▼
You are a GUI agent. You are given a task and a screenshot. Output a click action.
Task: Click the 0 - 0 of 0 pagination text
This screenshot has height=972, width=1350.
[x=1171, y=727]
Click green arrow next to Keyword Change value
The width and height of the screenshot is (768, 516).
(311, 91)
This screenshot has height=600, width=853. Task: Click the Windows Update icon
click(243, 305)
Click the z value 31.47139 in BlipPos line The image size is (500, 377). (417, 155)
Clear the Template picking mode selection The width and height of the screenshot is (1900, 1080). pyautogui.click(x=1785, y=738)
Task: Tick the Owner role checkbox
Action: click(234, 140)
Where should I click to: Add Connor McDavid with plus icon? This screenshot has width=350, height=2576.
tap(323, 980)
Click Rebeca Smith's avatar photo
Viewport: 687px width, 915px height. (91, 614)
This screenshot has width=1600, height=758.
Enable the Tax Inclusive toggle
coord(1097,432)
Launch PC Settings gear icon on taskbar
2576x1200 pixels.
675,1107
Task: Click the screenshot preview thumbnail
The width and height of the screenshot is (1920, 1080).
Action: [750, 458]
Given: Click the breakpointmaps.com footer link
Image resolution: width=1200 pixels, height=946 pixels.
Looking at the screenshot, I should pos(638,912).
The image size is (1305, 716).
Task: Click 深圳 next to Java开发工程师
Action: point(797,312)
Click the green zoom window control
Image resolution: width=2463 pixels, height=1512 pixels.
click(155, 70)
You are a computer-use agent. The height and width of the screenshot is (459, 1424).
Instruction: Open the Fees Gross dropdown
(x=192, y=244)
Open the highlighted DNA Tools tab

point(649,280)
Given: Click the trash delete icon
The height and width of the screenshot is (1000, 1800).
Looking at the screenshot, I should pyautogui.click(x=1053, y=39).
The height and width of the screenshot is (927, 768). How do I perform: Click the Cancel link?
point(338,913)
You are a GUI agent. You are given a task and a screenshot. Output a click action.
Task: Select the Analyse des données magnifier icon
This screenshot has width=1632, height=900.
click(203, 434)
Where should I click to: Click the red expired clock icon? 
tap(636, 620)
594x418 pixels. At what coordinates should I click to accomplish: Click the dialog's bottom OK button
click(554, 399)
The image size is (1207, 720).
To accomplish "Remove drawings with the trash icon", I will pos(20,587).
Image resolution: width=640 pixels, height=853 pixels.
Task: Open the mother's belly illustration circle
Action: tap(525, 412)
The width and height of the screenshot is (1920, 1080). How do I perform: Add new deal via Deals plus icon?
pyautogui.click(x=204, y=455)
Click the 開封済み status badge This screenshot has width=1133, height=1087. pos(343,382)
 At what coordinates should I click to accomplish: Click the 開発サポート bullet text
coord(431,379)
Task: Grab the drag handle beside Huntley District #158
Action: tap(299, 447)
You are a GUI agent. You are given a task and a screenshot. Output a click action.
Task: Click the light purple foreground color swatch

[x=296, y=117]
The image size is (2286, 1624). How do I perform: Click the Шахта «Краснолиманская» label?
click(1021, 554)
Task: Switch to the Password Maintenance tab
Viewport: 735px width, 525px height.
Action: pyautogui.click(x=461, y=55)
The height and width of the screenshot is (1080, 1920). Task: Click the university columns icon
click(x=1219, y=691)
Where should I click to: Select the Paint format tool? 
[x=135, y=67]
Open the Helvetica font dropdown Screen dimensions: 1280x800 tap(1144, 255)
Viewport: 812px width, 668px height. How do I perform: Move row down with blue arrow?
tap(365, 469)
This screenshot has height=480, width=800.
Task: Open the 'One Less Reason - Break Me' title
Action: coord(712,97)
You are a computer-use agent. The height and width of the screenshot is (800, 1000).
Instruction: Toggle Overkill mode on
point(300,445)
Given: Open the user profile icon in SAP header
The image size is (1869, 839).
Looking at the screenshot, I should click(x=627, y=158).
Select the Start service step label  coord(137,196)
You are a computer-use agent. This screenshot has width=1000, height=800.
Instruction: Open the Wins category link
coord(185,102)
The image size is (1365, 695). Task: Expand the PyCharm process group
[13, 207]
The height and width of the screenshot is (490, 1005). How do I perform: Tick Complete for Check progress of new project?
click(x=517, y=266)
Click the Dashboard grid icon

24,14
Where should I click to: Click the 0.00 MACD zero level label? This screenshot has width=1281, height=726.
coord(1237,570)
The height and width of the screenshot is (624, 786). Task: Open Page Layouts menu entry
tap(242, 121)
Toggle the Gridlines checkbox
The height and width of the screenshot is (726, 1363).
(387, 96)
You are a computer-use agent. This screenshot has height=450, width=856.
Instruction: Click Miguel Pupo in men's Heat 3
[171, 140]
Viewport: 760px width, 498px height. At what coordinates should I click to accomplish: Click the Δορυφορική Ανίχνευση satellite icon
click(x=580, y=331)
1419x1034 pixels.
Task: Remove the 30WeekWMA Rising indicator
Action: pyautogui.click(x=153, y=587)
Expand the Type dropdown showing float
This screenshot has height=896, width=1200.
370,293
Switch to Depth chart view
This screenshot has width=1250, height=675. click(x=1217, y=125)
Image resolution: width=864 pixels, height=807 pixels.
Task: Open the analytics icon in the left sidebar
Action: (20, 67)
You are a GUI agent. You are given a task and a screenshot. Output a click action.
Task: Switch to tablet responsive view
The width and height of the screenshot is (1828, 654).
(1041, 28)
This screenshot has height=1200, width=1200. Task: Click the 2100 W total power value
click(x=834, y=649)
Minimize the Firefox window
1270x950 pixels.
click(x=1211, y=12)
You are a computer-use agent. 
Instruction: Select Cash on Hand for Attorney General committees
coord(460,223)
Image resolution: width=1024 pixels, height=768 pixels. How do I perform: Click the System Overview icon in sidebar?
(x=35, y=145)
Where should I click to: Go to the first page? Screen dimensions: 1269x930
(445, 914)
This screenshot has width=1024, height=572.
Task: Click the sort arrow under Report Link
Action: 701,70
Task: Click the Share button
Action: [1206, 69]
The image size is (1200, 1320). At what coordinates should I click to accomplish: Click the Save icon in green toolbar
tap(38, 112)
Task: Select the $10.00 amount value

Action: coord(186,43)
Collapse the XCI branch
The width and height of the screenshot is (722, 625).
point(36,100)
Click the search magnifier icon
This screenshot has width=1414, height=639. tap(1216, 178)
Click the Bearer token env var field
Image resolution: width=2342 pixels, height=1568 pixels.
▲
= Consegna =
Ripeti tutte le righe qui sopra, parola per parola, senza tralasciarne nessuna.

= Risposta =
You are a GUI agent. You are given a task and a screenshot. Output a click action.
Task: Click the 0 - 0 of 0 pagination text
This screenshot has height=972, width=1350.
[x=1171, y=727]
Click green arrow next to Keyword Change value
The width and height of the screenshot is (768, 516).
(311, 91)
This screenshot has height=600, width=853. Task: Click the Windows Update icon
click(243, 305)
Click the z value 31.47139 in BlipPos line The image size is (500, 377). (417, 155)
Clear the Template picking mode selection The width and height of the screenshot is (1900, 1080). pyautogui.click(x=1785, y=738)
Task: Tick the Owner role checkbox
Action: click(234, 140)
Where should I click to: Add Connor McDavid with plus icon? This screenshot has width=350, height=2576.
tap(323, 980)
Click Rebeca Smith's avatar photo
Viewport: 687px width, 915px height. (91, 614)
This screenshot has width=1600, height=758.
Enable the Tax Inclusive toggle
coord(1097,432)
Launch PC Settings gear icon on taskbar
2576x1200 pixels.
675,1107
Task: Click the screenshot preview thumbnail
The width and height of the screenshot is (1920, 1080).
Action: [750, 458]
Given: Click the breakpointmaps.com footer link
Image resolution: width=1200 pixels, height=946 pixels.
Looking at the screenshot, I should pos(638,912).
The image size is (1305, 716).
Task: Click 深圳 next to Java开发工程师
Action: point(797,312)
Click the green zoom window control
Image resolution: width=2463 pixels, height=1512 pixels.
click(155, 70)
You are a computer-use agent. The height and width of the screenshot is (459, 1424).
Instruction: Open the Fees Gross dropdown
(x=192, y=244)
Open the highlighted DNA Tools tab

point(649,280)
Given: Click the trash delete icon
The height and width of the screenshot is (1000, 1800).
Looking at the screenshot, I should pyautogui.click(x=1053, y=39).
The height and width of the screenshot is (927, 768). How do I perform: Click the Cancel link?
point(338,913)
You are a GUI agent. You are given a task and a screenshot. Output a click action.
Task: Select the Analyse des données magnifier icon
This screenshot has width=1632, height=900.
click(203, 434)
Where should I click to: Click the red expired clock icon? 
tap(636, 620)
594x418 pixels. At what coordinates should I click to accomplish: Click the dialog's bottom OK button
click(554, 399)
The image size is (1207, 720).
To accomplish "Remove drawings with the trash icon", I will pos(20,587).
Image resolution: width=640 pixels, height=853 pixels.
Task: Open the mother's belly illustration circle
Action: tap(525, 412)
The width and height of the screenshot is (1920, 1080). How do I perform: Add new deal via Deals plus icon?
pyautogui.click(x=204, y=455)
Click the 開封済み status badge This screenshot has width=1133, height=1087. pos(343,382)
 At what coordinates should I click to accomplish: Click the 開発サポート bullet text
coord(431,379)
Task: Grab the drag handle beside Huntley District #158
Action: tap(299, 447)
You are a GUI agent. You are given a task and a screenshot. Output a click action.
Task: Click the light purple foreground color swatch

[x=296, y=117]
The image size is (2286, 1624). How do I perform: Click the Шахта «Краснолиманская» label?
click(1021, 554)
Task: Switch to the Password Maintenance tab
Viewport: 735px width, 525px height.
Action: pyautogui.click(x=461, y=55)
The height and width of the screenshot is (1080, 1920). Task: Click the university columns icon
click(x=1219, y=691)
Where should I click to: Select the Paint format tool? 
[x=135, y=67]
Open the Helvetica font dropdown Screen dimensions: 1280x800 tap(1144, 255)
Viewport: 812px width, 668px height. How do I perform: Move row down with blue arrow?
tap(365, 469)
This screenshot has height=480, width=800.
Task: Open the 'One Less Reason - Break Me' title
Action: coord(712,97)
You are a computer-use agent. The height and width of the screenshot is (800, 1000).
Instruction: Toggle Overkill mode on
point(300,445)
Given: Open the user profile icon in SAP header
The image size is (1869, 839).
Looking at the screenshot, I should click(x=627, y=158).
Select the Start service step label  coord(137,196)
You are a computer-use agent. This screenshot has width=1000, height=800.
Instruction: Open the Wins category link
coord(185,102)
The image size is (1365, 695). Task: Expand the PyCharm process group
[13, 207]
The height and width of the screenshot is (490, 1005). How do I perform: Tick Complete for Check progress of new project?
click(x=517, y=266)
Click the Dashboard grid icon

24,14
Where should I click to: Click the 0.00 MACD zero level label? This screenshot has width=1281, height=726.
coord(1237,570)
The height and width of the screenshot is (624, 786). Task: Open Page Layouts menu entry
tap(242, 121)
Toggle the Gridlines checkbox
The height and width of the screenshot is (726, 1363).
(387, 96)
You are a computer-use agent. This screenshot has height=450, width=856.
Instruction: Click Miguel Pupo in men's Heat 3
[171, 140]
Viewport: 760px width, 498px height. At what coordinates should I click to accomplish: Click the Δορυφορική Ανίχνευση satellite icon
click(x=580, y=331)
1419x1034 pixels.
Task: Remove the 30WeekWMA Rising indicator
Action: pyautogui.click(x=153, y=587)
Expand the Type dropdown showing float
This screenshot has height=896, width=1200.
370,293
Switch to Depth chart view
This screenshot has width=1250, height=675. click(x=1217, y=125)
Image resolution: width=864 pixels, height=807 pixels.
Task: Open the analytics icon in the left sidebar
Action: (20, 67)
You are a GUI agent. You are given a task and a screenshot. Output a click action.
Task: Switch to tablet responsive view
The width and height of the screenshot is (1828, 654).
(1041, 28)
This screenshot has height=1200, width=1200. Task: Click the 2100 W total power value
click(x=834, y=649)
Minimize the Firefox window
1270x950 pixels.
click(x=1211, y=12)
You are a computer-use agent. 
Instruction: Select Cash on Hand for Attorney General committees
coord(460,223)
Image resolution: width=1024 pixels, height=768 pixels. How do I perform: Click the System Overview icon in sidebar?
(x=35, y=145)
Where should I click to: Go to the first page? Screen dimensions: 1269x930
(445, 914)
This screenshot has width=1024, height=572.
Task: Click the sort arrow under Report Link
Action: 701,70
Task: Click the Share button
Action: [1206, 69]
The image size is (1200, 1320). At what coordinates should I click to accomplish: Click the Save icon in green toolbar
tap(38, 112)
Task: Select the $10.00 amount value

Action: coord(186,43)
Collapse the XCI branch
The width and height of the screenshot is (722, 625).
point(36,100)
Click the search magnifier icon
This screenshot has width=1414, height=639. tap(1216, 178)
Click the Bearer token env var field
Image resolution: width=2342 pixels, height=1568 pixels.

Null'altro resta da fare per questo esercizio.